“All of our categories — financial, restaurants, services, medical and media — are all up for December, which is encouraging since they had such displacement in October,” EVP-Television Scott Blumenthal told analysts today. “They have re-spent their dollars toward the end of the year, which gives us encouragement for the future.”
LIN Media’s third quarter results broke records, but 4Q is pacing up even more. The company told Wall Street today to expect revenues to be up 70% to 74% to a range of $174 million to $177 million.
That 4Q number includes the recent acquisition of the New Vision stations in eight markets for $334.9 million. The deal closed on Oct. 12.
On a same-station basis, SVP-CFO Rich Schmaeling said 4Q is pacing up 37% to 39%.
With election advertising now in the rearview mirror, the remainder of 4Q is currently pacing up 4%.
“National is pacing up pretty strongly in December,” Schmaeling said, putting the gain in the low double-digits. Local is up in the upper single-digits, so core ad sales are up about 10% in December.
“Right now for December auto is plus 19. In fact all of our categories — financial, restaurants, services, medical and media — are all up for December, which is encouraging since they had such displacement in October,” EVP-Television Scott Blumenthal told the analysts. “They have re-spent their dollars toward the end of the year, which gives us encouragement for the future.”
LIN President-CEO Vince Sadusky noted uncertainty about the strength of the economic recovery and the fiscal cliff facing Washington lawmakers, but was generally optimistic about 2013.
“The reality is our automobile folks continue to drive a lot of our revenue. They feel pretty good. They’re selling a lot of cars. There’s a lot of pent-up demand. Interest rates are low. Folks are looking for more fuel-efficient cars. All that, combined with dealer consolidation over the last couple of years, has resulted in a pretty healthy automobile industry, which continues to be a big part of our business,” Sadusky said.
One disappointment for investors in the LIN quarterly report was an accrual of $4.2 million for an estimated shortfall at its two-station joint venture with NBC in Dallas (KXAS) and San Diego (KNSD), including a shortfall loan to the JV of $600,000 in 3Q. The additional shortfall accrual, bringing LIN’s total to $6 million, came after the JV management presented its 2013 budget — including lower retrans revenues and higher capital expenses than LIN had expected.

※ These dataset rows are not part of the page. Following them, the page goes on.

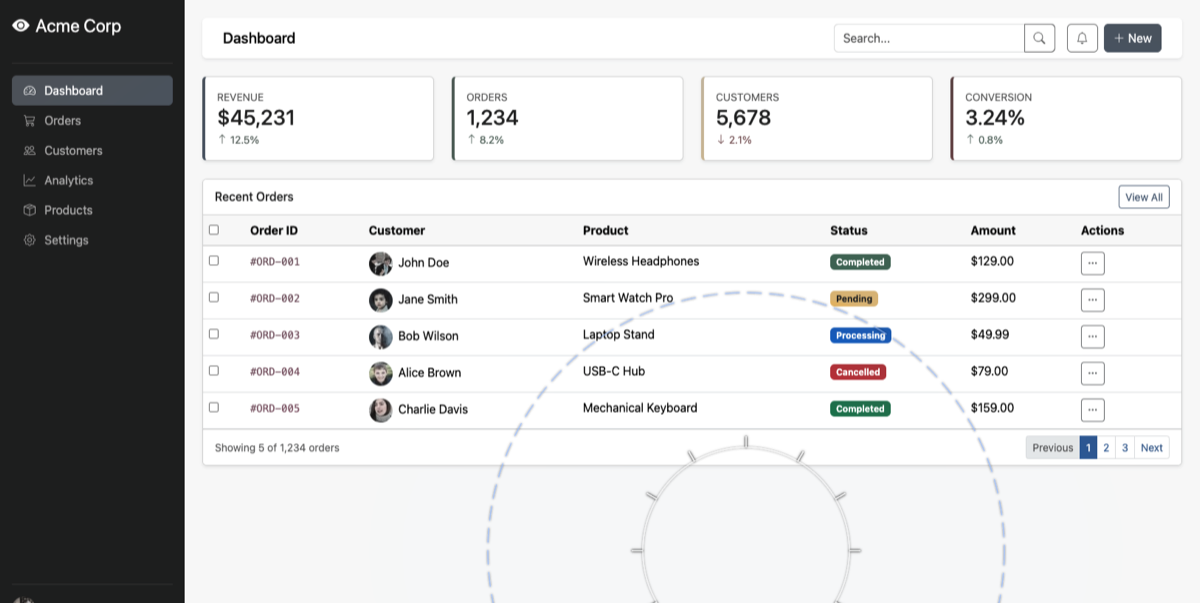
Task: Toggle the select-all checkbox in table header
Action: pos(213,230)
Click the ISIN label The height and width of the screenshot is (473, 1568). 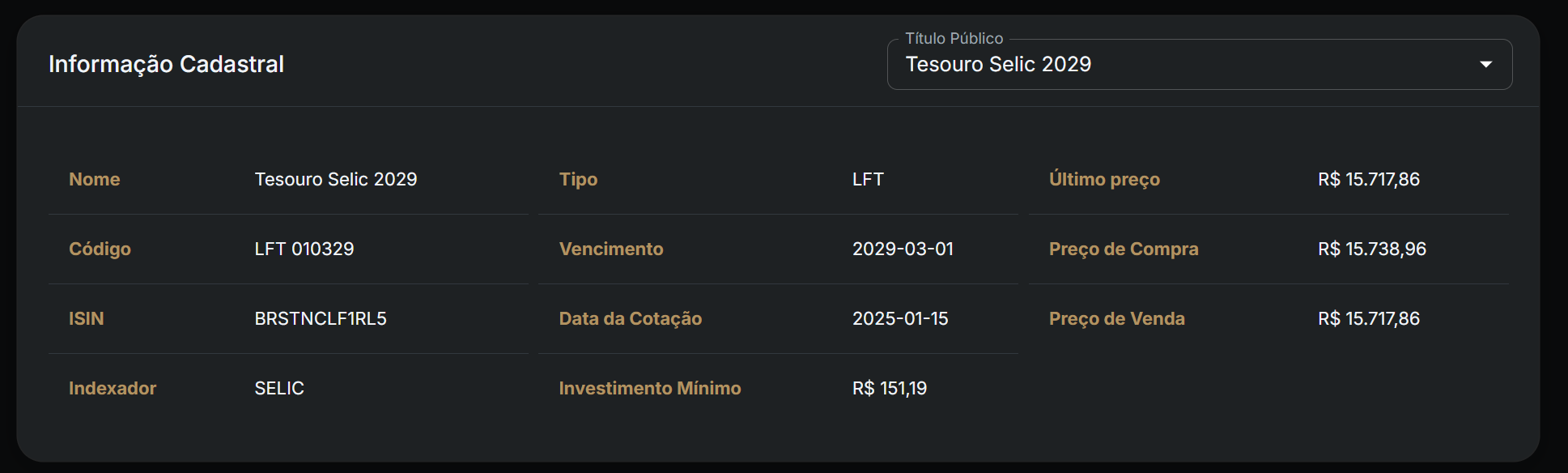click(87, 318)
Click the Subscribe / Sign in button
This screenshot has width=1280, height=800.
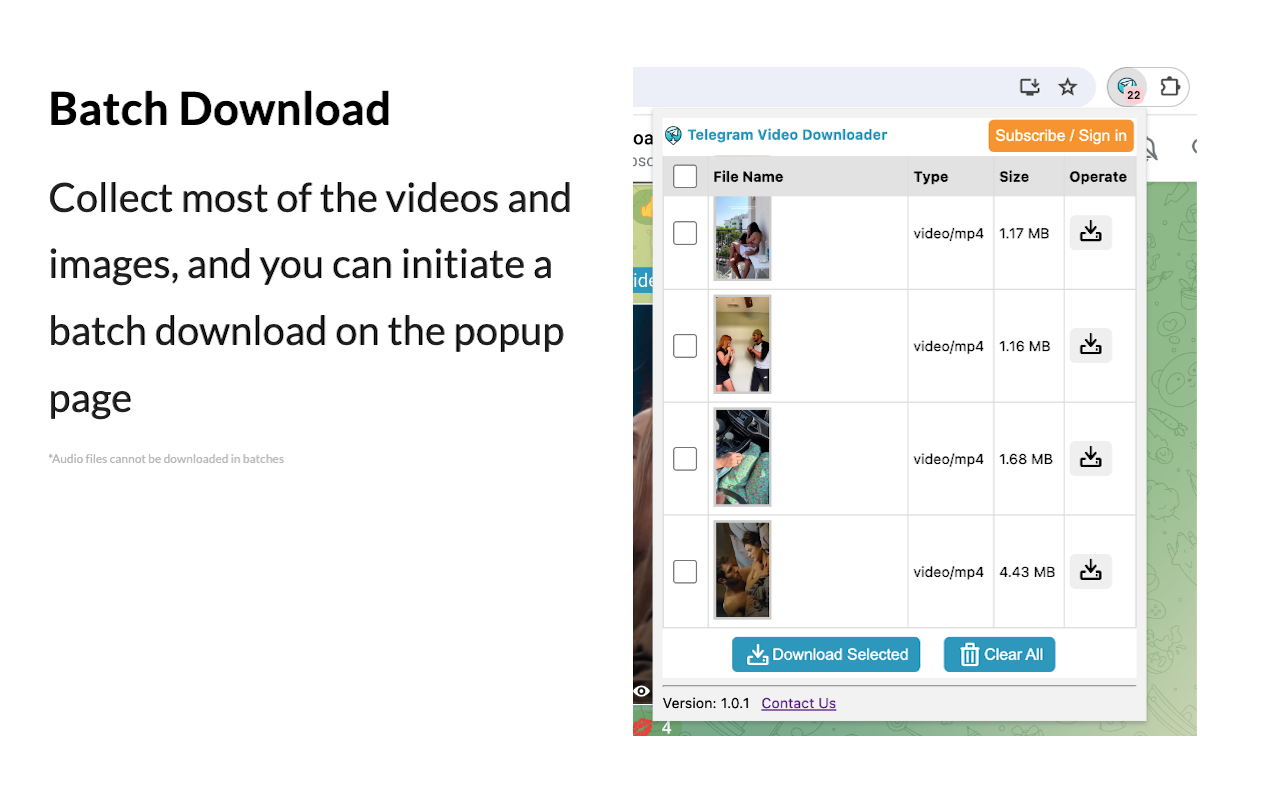point(1061,135)
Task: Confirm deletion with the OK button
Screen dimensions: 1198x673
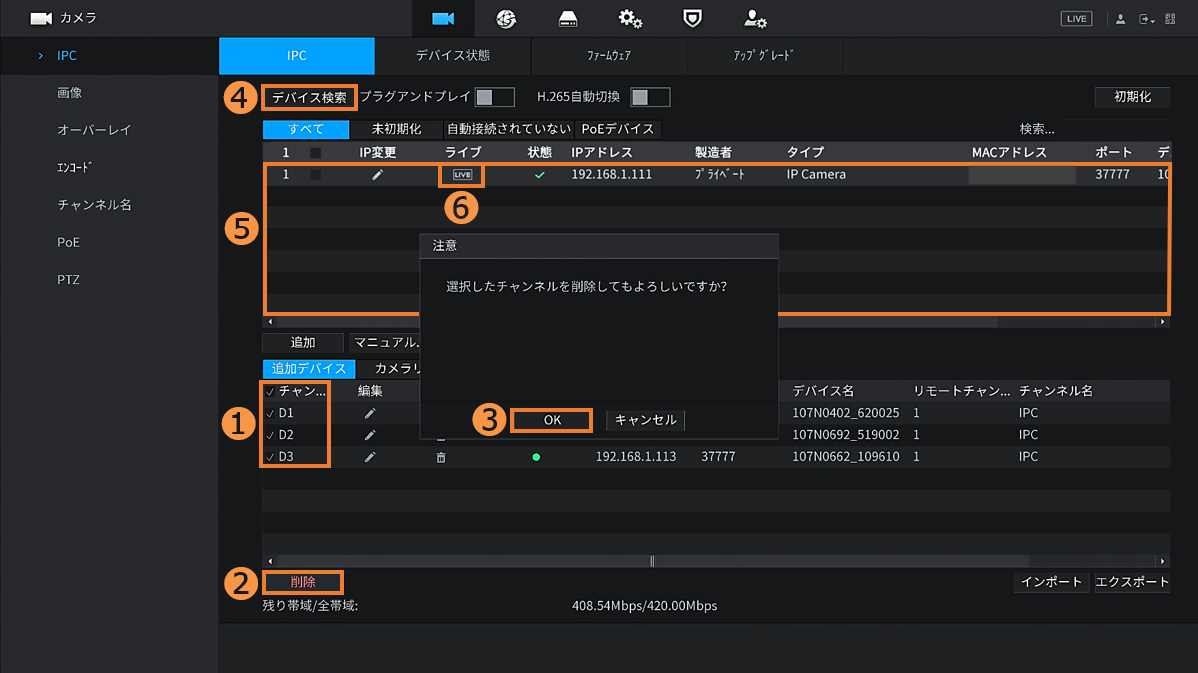Action: point(552,420)
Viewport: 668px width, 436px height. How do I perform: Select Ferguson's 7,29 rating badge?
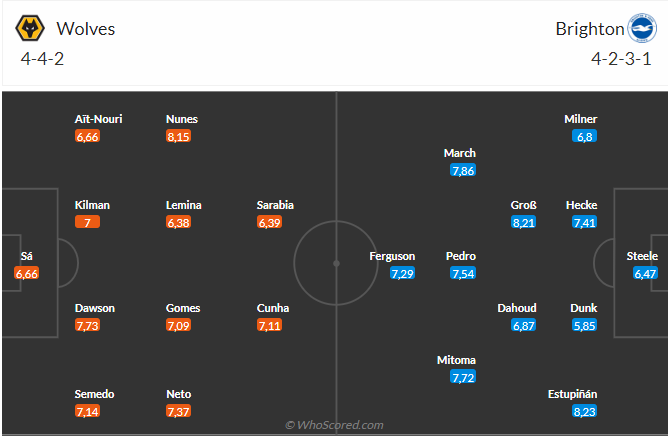402,273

Gabelli & Co. analyst Barry Lucas wanted to know about a timeline for the JV to turn free cash flow positive so LIN and Comcast-NBCU no longer have to cover a debt payment shortfall.
“First, Barry, you have to look at how these stations performed in the third quarter. The revenue was up 50%. They did fantastic with the Olympics, as we all know. They did great with political also,” said Schmaeling. “It makes a lot of sense from our perspective that the new [Comcast] ownership is investing in its owned and operated stations. The studio facility for the Dallas station wasn’t the best from a lot of different perspectives and they’re investing in a new facility which we think will enhance station operations going forward. So we’re pretty optimistic about the investments we see being made and we do think that it’s going to pay off in the future. It makes sense from our perspective,” he said.
“Our confidence comes from the fact that [NBCUniversal CEO] Steve Burke has said publicly a number of times that they’re way out of market with where they sit today in regards to retransmission consent fees for their owned and operated stations,” said the CFO, who expressed confidence that once NBC gets its O&Os to higher retrans rates that “shortfalls are going to be a thing of the past.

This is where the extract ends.